O Salão Nobre da Junta de Freguesia de Cortegaça foi, na quente e abafada tarde de sábado, palco de duas das mais estimulantes mesas no conjunto das onze que compuseram o Festival Literário de Ovar. “Primeiro as senhoras”, terá pensado o programador, chamando ao palco, num primeiro momento, Marília Lopes, Minês Castanheira e Carla Mühlhaus, a fim de reflectirem sobre o acto da criação literária e o poder dos livros.
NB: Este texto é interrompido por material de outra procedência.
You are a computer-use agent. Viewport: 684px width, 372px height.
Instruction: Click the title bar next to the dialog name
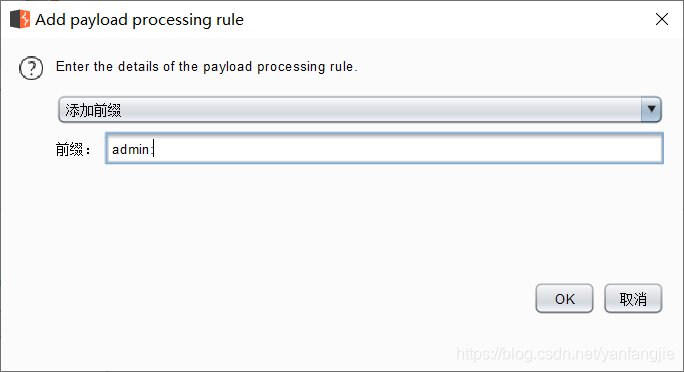click(x=436, y=19)
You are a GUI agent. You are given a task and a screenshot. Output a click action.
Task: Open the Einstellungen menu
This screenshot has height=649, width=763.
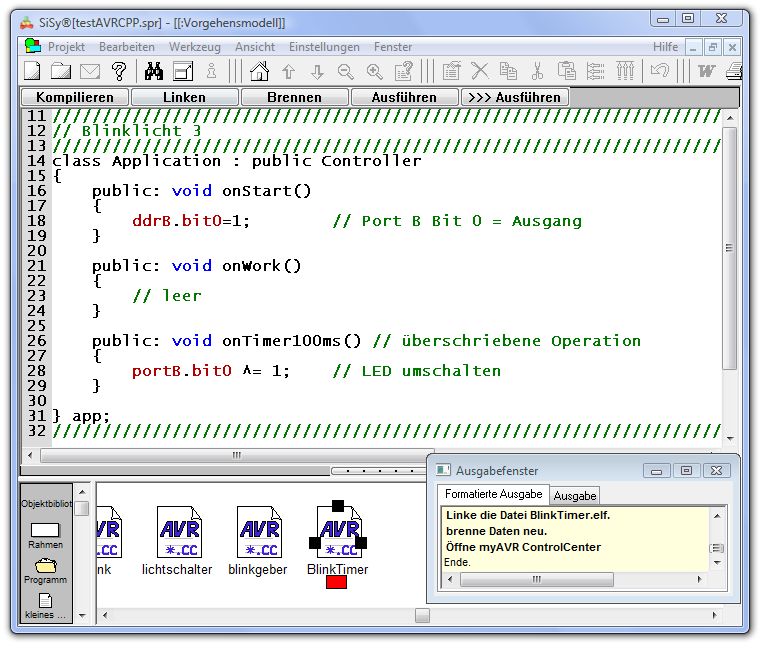pos(324,47)

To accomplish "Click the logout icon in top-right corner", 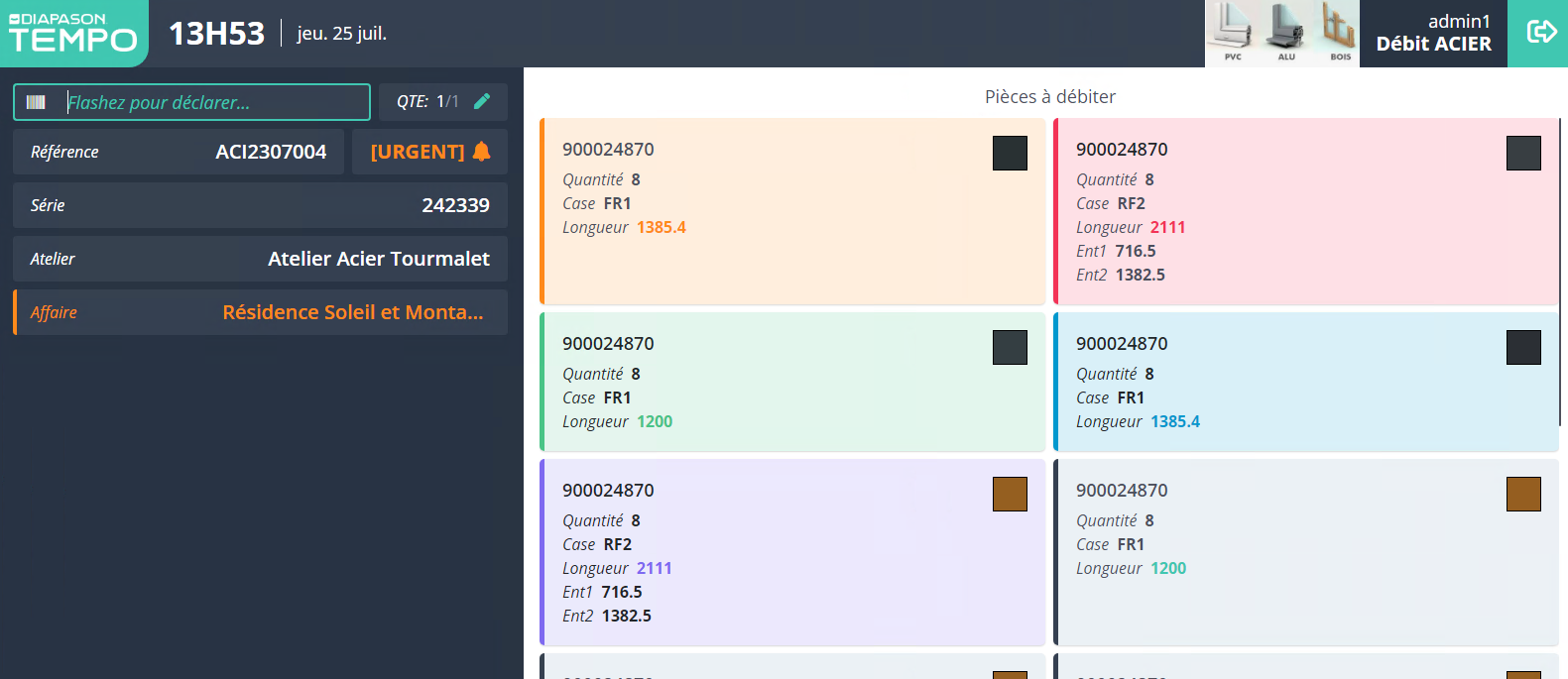I will point(1540,32).
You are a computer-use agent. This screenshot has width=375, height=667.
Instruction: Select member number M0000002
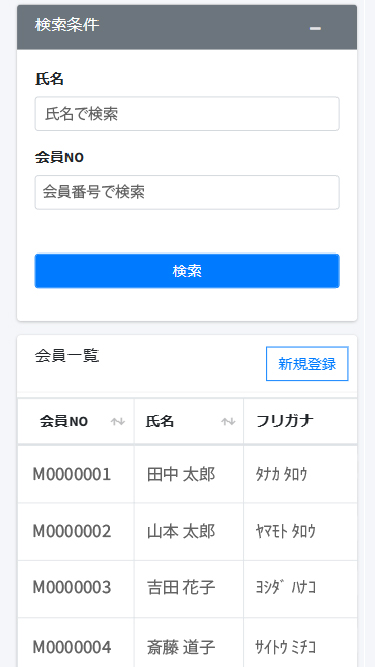(x=72, y=531)
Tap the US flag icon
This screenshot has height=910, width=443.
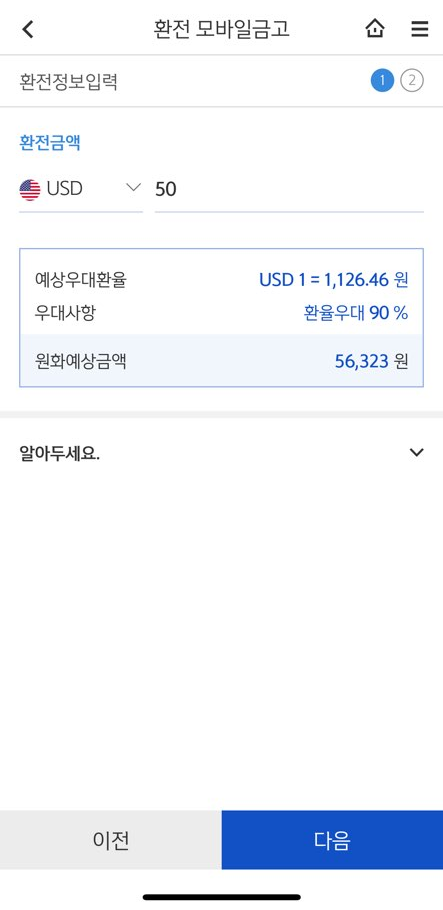point(30,189)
Com Manuella Bezerra de Melo a moderar a mesa, Marília Lopes colocou a tónica no sofrimento, chamando Camões à liça – “erros meus, má fortuna, amor ardente” - e vincando que “para a criação ser autêntica tem de ser vivida”. Minês Castanheira contrapôs, “pedindo emprestada” uma chávena partida a um poema de Ana Luísa Amaral, referindo-se ao objecto como “uma construção ao encontro do leitor”. “Todos temos chávenas partidas”, disse, ao mesmo tempo que deixou uma ressalva: “Esta [chávena partida] pode nem ter existido, mas isso não invalida a autenticidade do poema.” Carla Mühlhaus deixou igualmente duas belas reflexões: “Escrever é conversar com o mundo” e “quem pensa é sempre uma ameaça para um regime autoritário”, numa crítica às políticas de Jair Bolsonaro para o sector da cultura no Brasil.
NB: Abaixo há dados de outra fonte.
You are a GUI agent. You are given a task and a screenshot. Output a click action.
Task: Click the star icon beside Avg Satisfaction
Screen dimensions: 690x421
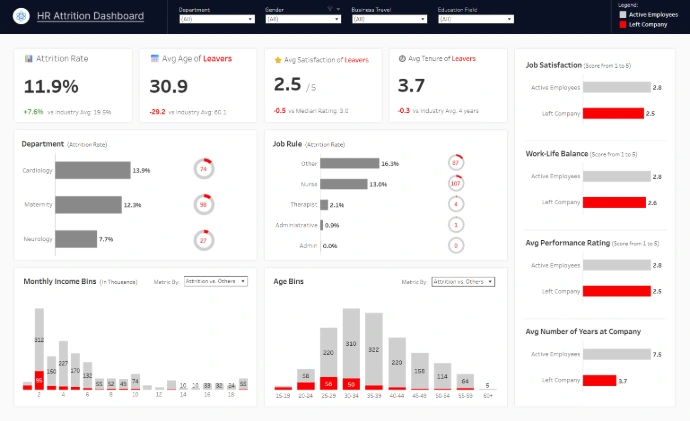coord(277,59)
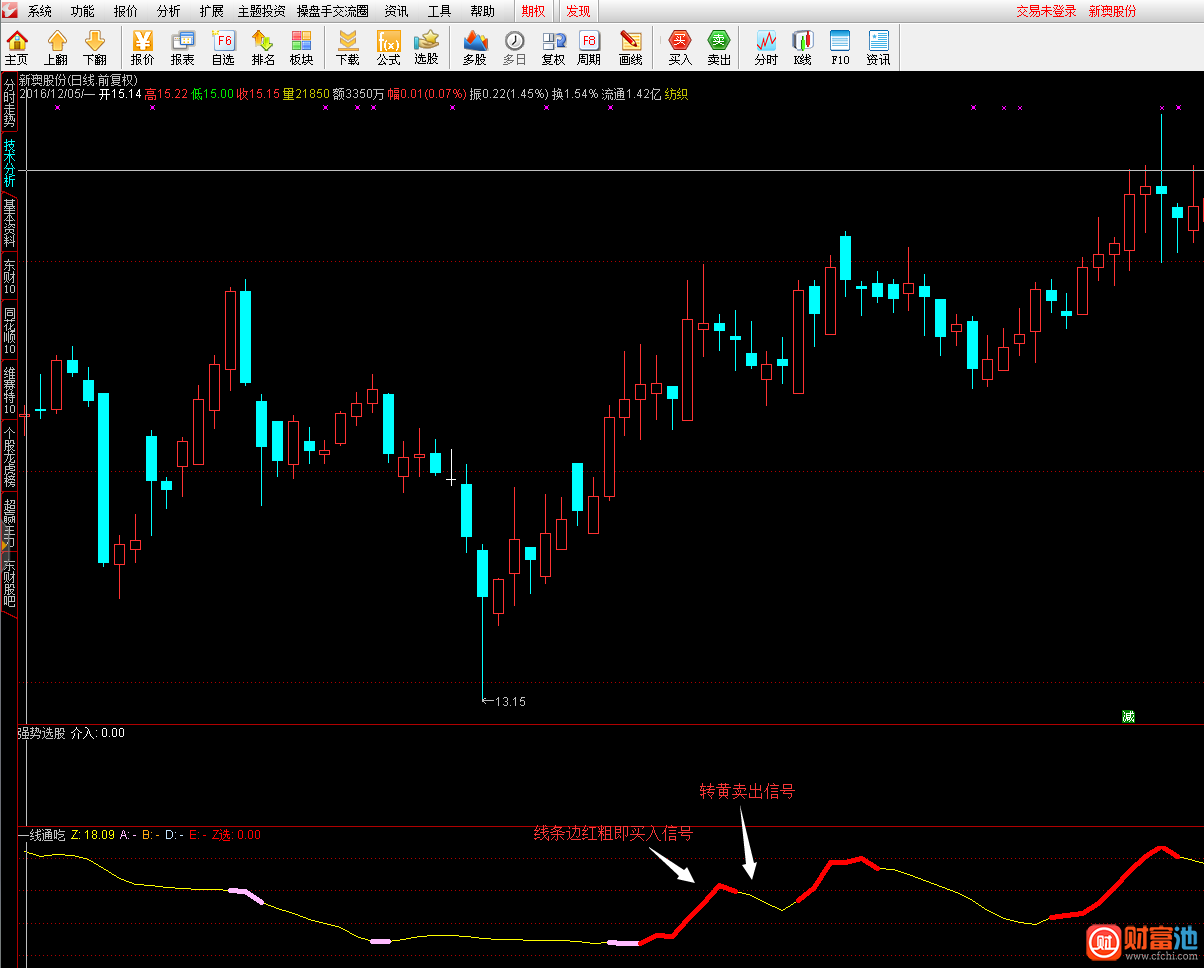Open the 自选 F6 watchlist icon
The width and height of the screenshot is (1204, 968).
(x=222, y=47)
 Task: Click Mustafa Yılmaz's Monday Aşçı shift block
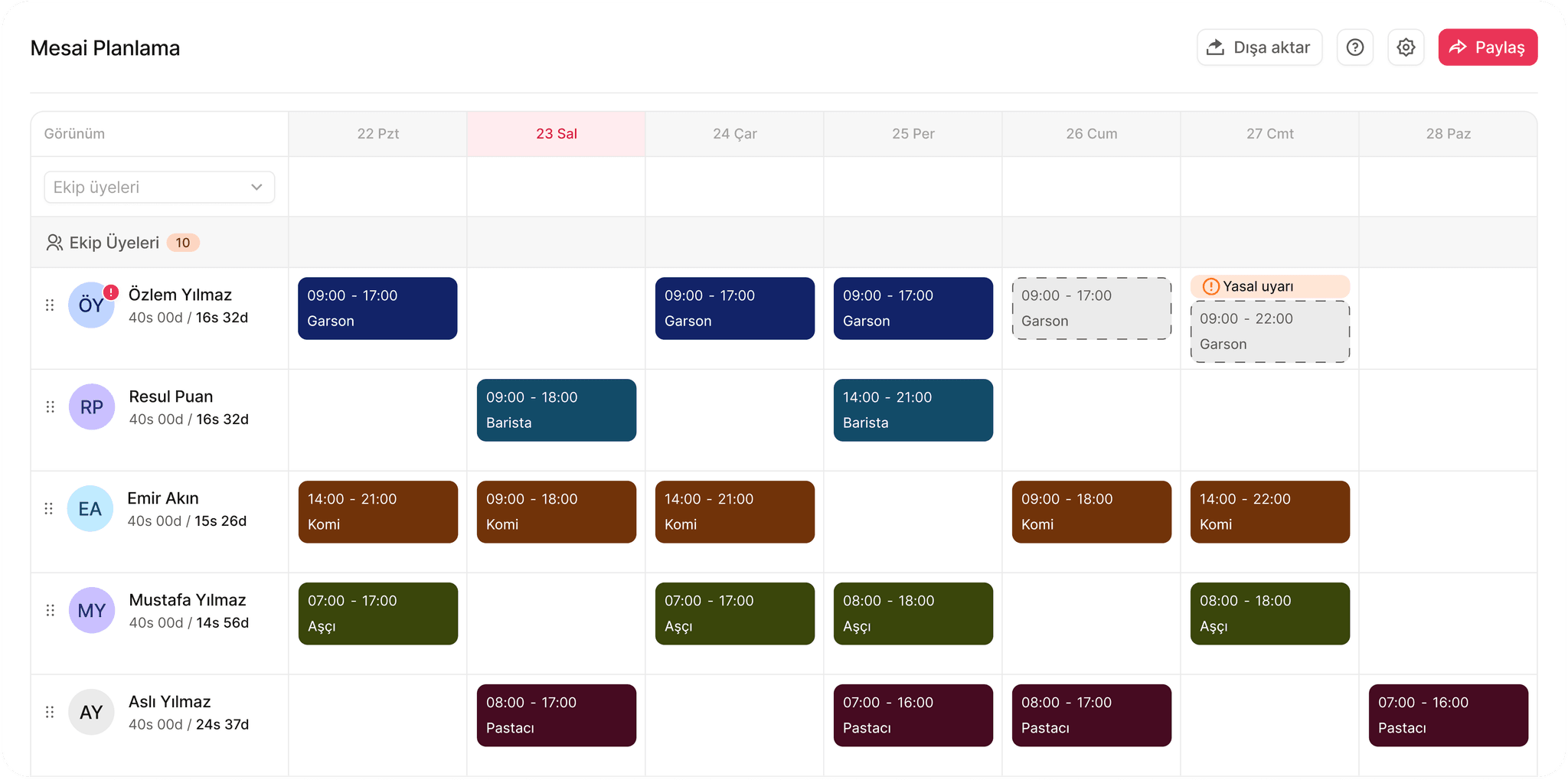377,614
A mesa seguinte decorreu no masculino. João Morales moderou e, frente a frente, estiveram César Rodrigues e Rui Manuel Amaral. Investigador, autor e consultor em matérias como a Epigenética Social e Empresarial e a Inteligência Emocional, César Rodrigues trouxe-nos um olhar esclarecido sobre a importância de “aprender a aprender”. “A minha Terra não é Cortegaça; a minha Terra é a Terra”, disse, ao mesmo tempo valorizando a percepção mais apurada desta realidade nas novas gerações e garantindo que “o futuro será risonho”. Interagindo com o público, Rodrigues fez notar que “devíamos ter sempre presente a ideia de mal, de dor”, sem a qual “não nos apercebemos do bem que temos”. Numa mesa que primou pela descontracção, Rui Manuel Amaral referiu-se aos autores que mais gosta como “aqueles que impõem ao leitor a regra de que não existe regra nenhuma”, acrescentando ser esse “o coração da literatura”. Uma última nota sobre blogues, que Amaral classifica como “uma coisa pré-histórica”. Mas ressalva, mostrando admiração por quem alimenta um blogue e faz dele algo de “incrível”. Desconheço se estaria a referir-se ao “Erros Meus…”, mas deixo-lhe a minha gratidão à mesma.

Antes da interpretação de poesia com Fernando Soares e Daniel Lemos que encerrou este penúltimo dia do FLO, teve lugar no Centro de Arte de Ovar uma mesa que voltou a ser dominada integralmente por mulheres. Cristina Marques repetiu a sua presença no Festival na condição de moderadora, tendo ao seu lado as escritoras Ana Cássia Rebelo, Ana Bárbara Pedrosa e Judite Canha Fernandes. Não desprovida de polémica, a conversa uniu as três escritoras no repúdio a uma frase de Júlio Dinis, segundo a qual “o instinto feminino é o mais próprio para descobrir o lado acessível de certos caracteres azedos e para movê-los sem os magoar.” Uma frase “sem ponta por onde se lhe pegue” e “reveladora de uma tradição de subjugação da mulher”, disse Ana Bárbara Pedrosa. Pese embora a recusa da frase, Judite Canha Fernandes não deixou de defender Júlio Dinis, lembrando uma carta a Ramalho Ortigão e destacando a forma como se “apropriou de uma voz feminina, Diana de Aveleda, para fazer passar uma mensagem em tudo contrária àquilo que é o tema desta mesa”. Ana Rita Cássia falou do carácter marcadamente autobiográfico da sua escrita e manifestou o desejo de se libertar da sua personagem de vez: “No dia em que deixar de escrever vai-se o meu inferno”. Judite Canha Fernandes deixou-nos a ideia segundo a qual “criar uma personagem é viver com fantasmas” e Ana Bárbara Pedrosa sugeriu uma bela frase para a sua lápide funerária: “Aqui jaz Ana Bárbara que nunca disse um palavrão”, o que, vindo de quem escreveu “Lisboa, Chão Sagrado”, não deixa de causar uma certa estranheza.